**Task inputs**
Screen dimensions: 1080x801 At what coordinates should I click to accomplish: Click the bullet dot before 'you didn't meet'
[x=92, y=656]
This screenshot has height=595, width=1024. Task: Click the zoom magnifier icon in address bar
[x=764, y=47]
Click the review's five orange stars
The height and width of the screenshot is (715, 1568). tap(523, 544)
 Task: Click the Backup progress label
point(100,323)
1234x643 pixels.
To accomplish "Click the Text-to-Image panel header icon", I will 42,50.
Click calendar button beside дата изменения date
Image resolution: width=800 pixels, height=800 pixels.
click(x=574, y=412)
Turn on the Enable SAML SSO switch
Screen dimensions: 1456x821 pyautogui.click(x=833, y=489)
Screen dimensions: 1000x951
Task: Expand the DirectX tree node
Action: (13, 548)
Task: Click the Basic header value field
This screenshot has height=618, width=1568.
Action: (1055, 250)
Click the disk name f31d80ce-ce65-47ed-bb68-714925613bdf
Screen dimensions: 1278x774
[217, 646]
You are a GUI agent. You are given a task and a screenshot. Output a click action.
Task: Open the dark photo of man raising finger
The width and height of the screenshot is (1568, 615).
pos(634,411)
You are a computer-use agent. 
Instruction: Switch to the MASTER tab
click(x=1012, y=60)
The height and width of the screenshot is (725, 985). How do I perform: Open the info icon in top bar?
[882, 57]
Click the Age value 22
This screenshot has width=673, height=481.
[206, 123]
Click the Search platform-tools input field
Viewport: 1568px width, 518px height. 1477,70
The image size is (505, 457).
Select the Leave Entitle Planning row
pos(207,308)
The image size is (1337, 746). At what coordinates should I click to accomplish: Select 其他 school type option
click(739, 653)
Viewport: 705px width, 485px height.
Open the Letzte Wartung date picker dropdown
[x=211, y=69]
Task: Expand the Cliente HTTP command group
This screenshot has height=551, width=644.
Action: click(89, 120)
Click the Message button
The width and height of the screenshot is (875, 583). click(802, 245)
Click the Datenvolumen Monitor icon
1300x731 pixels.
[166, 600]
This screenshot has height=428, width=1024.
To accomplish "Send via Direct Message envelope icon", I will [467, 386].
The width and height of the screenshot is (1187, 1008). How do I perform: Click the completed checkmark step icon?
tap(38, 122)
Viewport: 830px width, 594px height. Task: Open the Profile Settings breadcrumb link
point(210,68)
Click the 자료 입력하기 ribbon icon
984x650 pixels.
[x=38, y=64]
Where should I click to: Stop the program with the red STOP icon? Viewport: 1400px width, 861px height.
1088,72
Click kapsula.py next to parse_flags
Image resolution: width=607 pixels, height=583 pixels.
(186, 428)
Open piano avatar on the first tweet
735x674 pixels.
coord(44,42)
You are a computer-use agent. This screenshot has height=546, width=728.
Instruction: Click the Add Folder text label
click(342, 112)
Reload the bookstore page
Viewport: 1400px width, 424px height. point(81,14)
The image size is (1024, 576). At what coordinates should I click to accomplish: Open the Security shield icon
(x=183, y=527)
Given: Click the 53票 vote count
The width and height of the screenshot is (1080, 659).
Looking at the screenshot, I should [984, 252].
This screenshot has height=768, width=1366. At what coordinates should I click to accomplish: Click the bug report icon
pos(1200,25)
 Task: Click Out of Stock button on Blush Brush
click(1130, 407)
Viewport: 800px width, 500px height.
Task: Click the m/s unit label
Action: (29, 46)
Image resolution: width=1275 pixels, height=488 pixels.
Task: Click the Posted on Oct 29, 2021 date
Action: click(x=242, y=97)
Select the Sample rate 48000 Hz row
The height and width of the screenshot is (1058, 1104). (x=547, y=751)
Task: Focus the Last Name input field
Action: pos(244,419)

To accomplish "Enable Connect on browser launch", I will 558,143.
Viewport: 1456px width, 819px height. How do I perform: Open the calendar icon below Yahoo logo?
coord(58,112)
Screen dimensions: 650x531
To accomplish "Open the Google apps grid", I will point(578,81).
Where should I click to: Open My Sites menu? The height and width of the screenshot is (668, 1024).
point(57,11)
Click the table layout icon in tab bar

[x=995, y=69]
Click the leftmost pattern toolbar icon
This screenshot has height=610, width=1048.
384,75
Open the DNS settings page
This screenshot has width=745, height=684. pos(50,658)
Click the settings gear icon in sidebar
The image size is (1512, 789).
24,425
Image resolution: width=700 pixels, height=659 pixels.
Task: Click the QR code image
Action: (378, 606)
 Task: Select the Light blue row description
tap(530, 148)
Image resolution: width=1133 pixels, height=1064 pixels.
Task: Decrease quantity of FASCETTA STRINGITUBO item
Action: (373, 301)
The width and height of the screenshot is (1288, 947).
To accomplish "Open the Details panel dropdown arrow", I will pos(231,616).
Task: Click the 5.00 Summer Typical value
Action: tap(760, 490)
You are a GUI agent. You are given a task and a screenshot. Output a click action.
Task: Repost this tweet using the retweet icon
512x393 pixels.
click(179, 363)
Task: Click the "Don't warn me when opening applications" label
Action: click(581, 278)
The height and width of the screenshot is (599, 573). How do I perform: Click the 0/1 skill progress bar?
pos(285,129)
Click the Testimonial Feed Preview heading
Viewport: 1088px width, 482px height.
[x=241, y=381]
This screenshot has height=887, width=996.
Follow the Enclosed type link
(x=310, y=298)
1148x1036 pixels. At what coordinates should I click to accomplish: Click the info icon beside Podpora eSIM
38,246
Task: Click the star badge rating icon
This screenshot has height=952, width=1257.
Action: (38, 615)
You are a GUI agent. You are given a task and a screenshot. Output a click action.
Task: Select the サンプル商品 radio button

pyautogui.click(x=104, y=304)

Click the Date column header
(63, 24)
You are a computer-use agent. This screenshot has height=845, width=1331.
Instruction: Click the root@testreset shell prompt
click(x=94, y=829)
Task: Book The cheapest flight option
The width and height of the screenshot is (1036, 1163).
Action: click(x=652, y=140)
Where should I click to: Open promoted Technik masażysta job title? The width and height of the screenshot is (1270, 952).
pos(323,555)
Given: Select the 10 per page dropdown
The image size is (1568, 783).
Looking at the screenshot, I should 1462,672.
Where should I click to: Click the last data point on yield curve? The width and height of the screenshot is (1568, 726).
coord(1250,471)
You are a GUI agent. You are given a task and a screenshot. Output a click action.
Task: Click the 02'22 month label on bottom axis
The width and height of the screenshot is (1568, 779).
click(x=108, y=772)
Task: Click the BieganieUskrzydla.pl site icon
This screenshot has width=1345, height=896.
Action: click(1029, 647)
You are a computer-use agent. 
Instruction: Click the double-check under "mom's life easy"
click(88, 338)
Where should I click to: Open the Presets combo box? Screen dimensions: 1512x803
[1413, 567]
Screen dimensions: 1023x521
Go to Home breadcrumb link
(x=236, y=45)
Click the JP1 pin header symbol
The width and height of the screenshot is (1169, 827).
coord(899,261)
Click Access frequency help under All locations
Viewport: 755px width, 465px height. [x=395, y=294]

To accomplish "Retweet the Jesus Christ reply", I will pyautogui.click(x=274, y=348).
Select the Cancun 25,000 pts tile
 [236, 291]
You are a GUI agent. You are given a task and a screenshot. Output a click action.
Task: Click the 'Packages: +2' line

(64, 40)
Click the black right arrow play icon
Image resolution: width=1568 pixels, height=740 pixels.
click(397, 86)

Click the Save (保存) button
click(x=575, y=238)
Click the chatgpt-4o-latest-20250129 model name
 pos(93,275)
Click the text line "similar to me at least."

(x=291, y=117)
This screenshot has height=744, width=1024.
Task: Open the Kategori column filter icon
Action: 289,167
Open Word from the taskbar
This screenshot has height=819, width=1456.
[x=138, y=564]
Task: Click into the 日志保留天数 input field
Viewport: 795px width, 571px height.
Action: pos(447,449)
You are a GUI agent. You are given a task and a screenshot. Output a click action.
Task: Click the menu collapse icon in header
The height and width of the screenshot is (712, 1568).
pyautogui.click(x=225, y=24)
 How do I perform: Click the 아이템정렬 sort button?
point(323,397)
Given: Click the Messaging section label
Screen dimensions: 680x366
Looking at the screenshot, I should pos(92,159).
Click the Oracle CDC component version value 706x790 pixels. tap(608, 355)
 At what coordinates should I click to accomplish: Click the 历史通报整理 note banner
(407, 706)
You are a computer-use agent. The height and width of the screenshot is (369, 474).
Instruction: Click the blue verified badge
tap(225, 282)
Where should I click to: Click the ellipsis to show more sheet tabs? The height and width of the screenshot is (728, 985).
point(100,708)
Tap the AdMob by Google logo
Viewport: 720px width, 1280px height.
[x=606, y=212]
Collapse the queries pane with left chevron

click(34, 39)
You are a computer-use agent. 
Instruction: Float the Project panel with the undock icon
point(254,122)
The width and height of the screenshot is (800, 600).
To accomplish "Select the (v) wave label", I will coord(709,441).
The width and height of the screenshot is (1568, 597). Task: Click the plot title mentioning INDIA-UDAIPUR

**The task**
Word for word, restate the lines of the listing above starting at the line with "Open Word from the taskbar" and ending at the line with "Given: Click the Messaging section label", and nothing outside them.

**Result**
Open Word from the taskbar
This screenshot has height=819, width=1456.
[x=138, y=564]
Task: Click into the 日志保留天数 input field
Viewport: 795px width, 571px height.
Action: pos(447,449)
You are a GUI agent. You are given a task and a screenshot. Output a click action.
Task: Click the menu collapse icon in header
The height and width of the screenshot is (712, 1568).
pyautogui.click(x=225, y=24)
 How do I perform: Click the 아이템정렬 sort button?
point(323,397)
Given: Click the Messaging section label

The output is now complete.